Does anyone know how to reference the poppler path and get rid of this error?
Thanks!
Here is the code:
def extract_pdf_text(input_bytes, language='eng', dpi=200):
pages = convert_from_bytes(input_bytes, dpi)
pdf_pages = ''
for page_index, page in enumerate(pages):
pdf_page = pytesseract.image_to_string(page, lang=language)

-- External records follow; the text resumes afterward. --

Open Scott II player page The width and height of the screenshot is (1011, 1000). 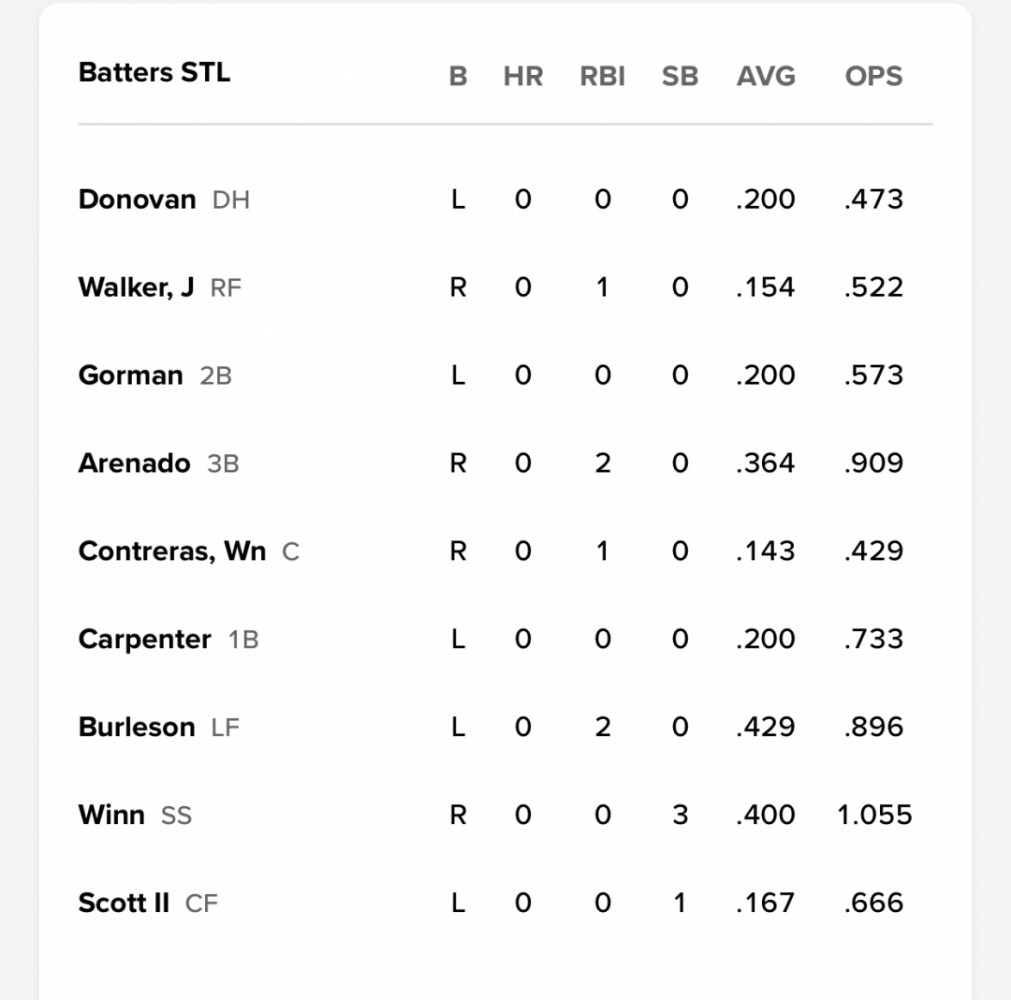pyautogui.click(x=124, y=903)
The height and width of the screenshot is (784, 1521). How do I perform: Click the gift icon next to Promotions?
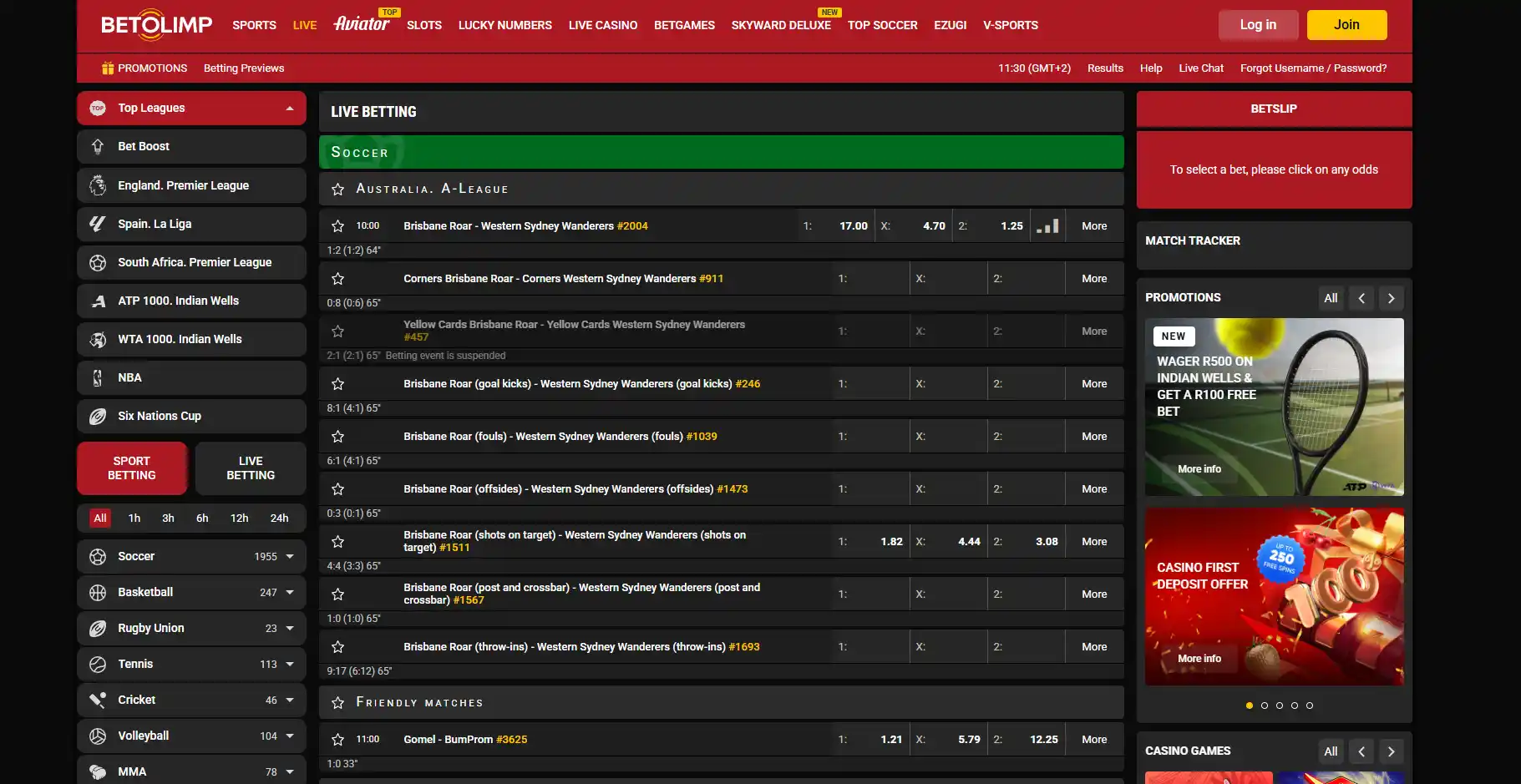[108, 68]
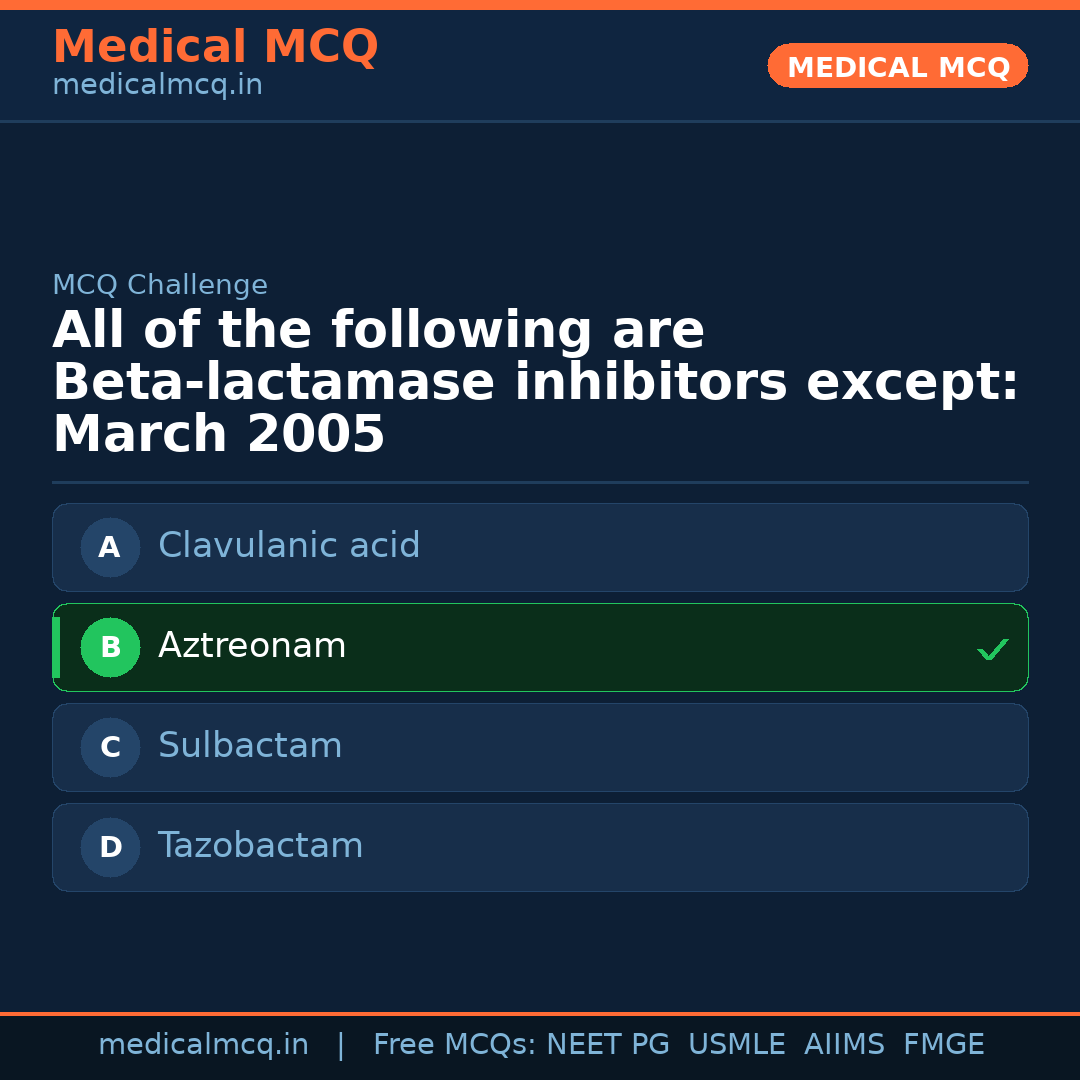Click the letter A circle badge

(110, 547)
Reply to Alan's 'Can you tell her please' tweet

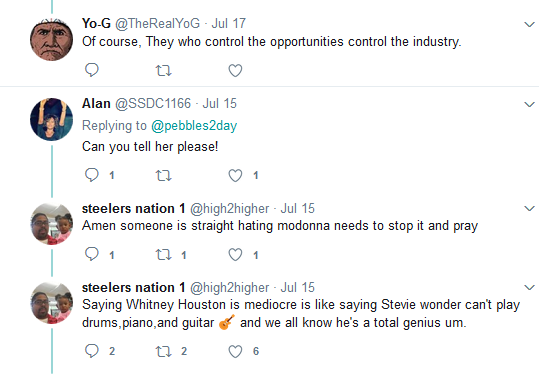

pdf_pages = pdf_pages + pdf_page
return pdf_pages
And the meta.yaml for reference:
# If you need to modify the runtime requirements for your package,
# update the 'requirements.run' section in this file
package:
name: "{{ PACKAGE_NAME }}"
version: "{{ PACKAGE_VERSION }}"
source:
path: ../src
requirements:
# Tools required to build the package. These packages are run on the build system and include
# things such as revision control systems (Git, SVN) make tools (GNU make, Autotool, CMake) and
# compilers (real cross, pseudo-cross, or native when not cross-compiling), and any source pre-processors.

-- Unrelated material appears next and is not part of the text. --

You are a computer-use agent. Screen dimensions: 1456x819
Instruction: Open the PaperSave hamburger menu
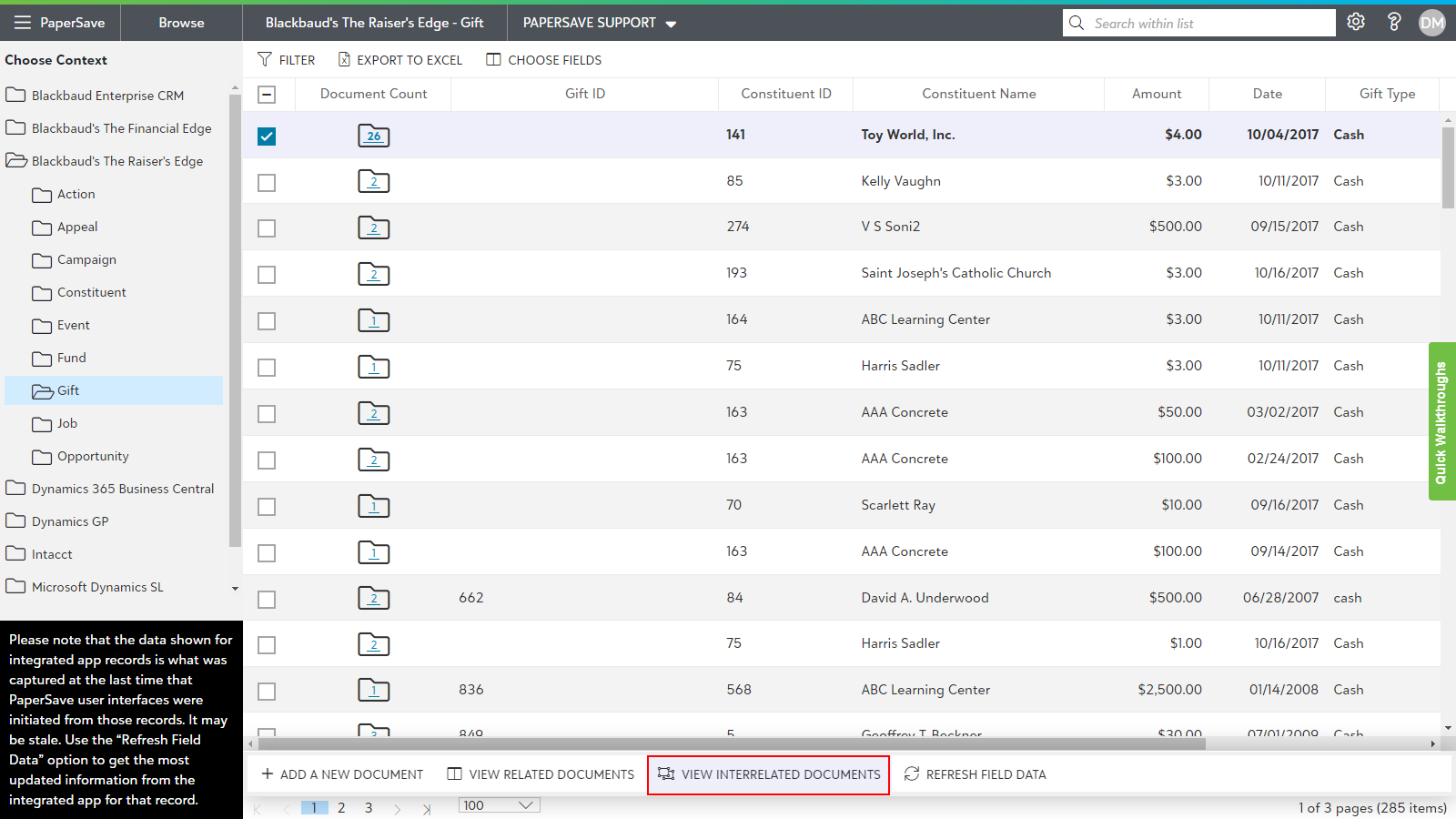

# https://docs.conda.io/projects/conda-build/en/latest/resources/define-metadata.html#build
build:
- python 3.8.*
- setuptools
# Packages required to run the package. These are the dependencies that are installed automatically
# whenever the package is installed.
# https://docs.conda.io/projects/conda-build/en/latest/resources/define-metadata.html#run
run:
- python 3.8.*
- transforms {{ PYTHON_TRANSFORMS_VERSION }}
- transforms-expectations
- transforms-verbs
- pytesseract
- pdfplumber
- googletrans
- regex
- pdf2image
- langdetect
- pandas
- numpy
- selenium
- requests
- pypdf2
- poppler
build:
script: python setup.py install --single-version-externally-managed --record=record.txt
I found the problem when inspecting the CI-Checks. They failed before poppler was pulled. After I cleaned up meta.yaml and the checks succeded everything seems to work fine.